The company achieved ETPS-ADT of HK$13.3 billion in 1q24, -8% year-on-year. The decline was better than that of major indices in Hong Kong. (3) IPO market: There were 12 companies listed on the Hong Kong Stock Exchange in 1Q24, down 6 from the same period last year. The amount of IPOs raised was 4.8 billion yuan, -28% over the same period last year. The reserves for subsequent IPO applications are still good. As of the end of March '24, there were 85 active applications.

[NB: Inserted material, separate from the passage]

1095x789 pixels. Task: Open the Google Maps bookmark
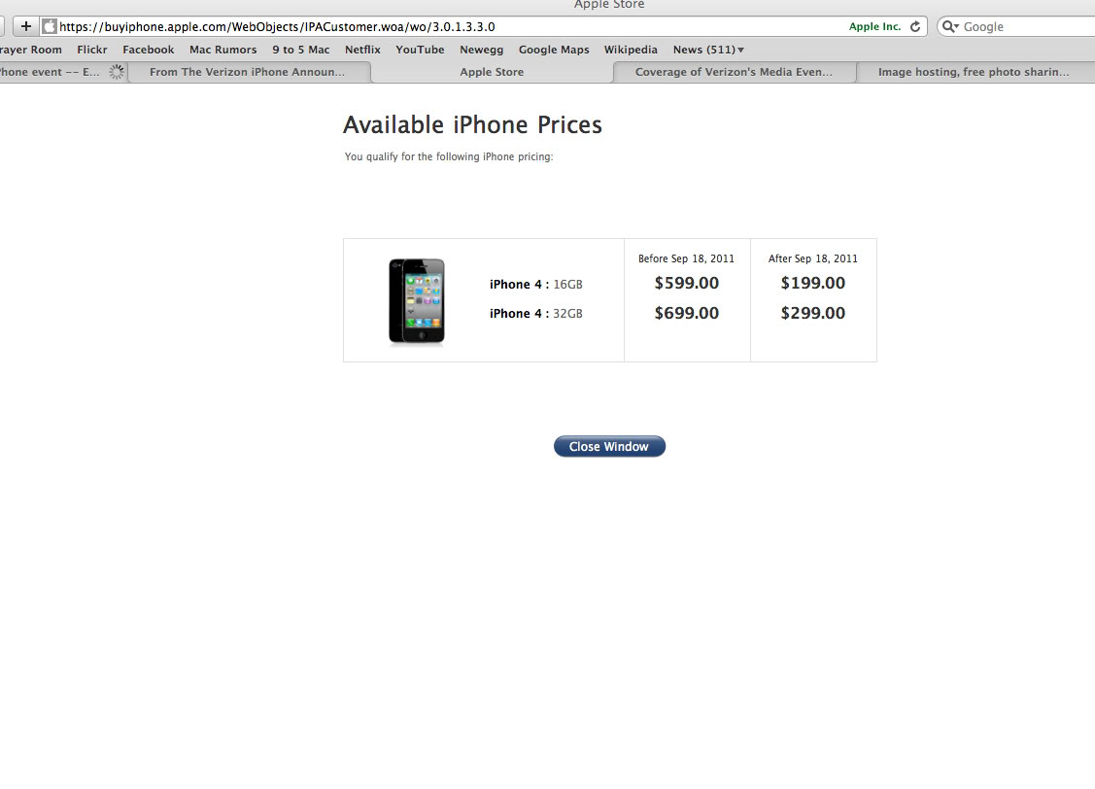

Profit Forecasts, Valuations, and Ratings

The company's revenue for 24/25/26 is expected to be HK$21,927/23,768/26,393 million, respectively, or +7%/+8%/+11%; net profit to mother is HK$12,398/12,980/14,324 million, respectively, +5%/+10% YoY; and EPS of HK$9.78/10.24/11.3, respectively. We are still optimistic about the company's short-term profit recovery capacity and long-term growth potential. We will give the company 35X PE for 24 years, target price of HK$342, and maintain a “buy” rating.

Risk warning: The Fed's interest rate hike has exceeded expectations, China's economic growth rate is slowing down, and the return of Chinese securities is slowing down.

The translation is provided by third-party software.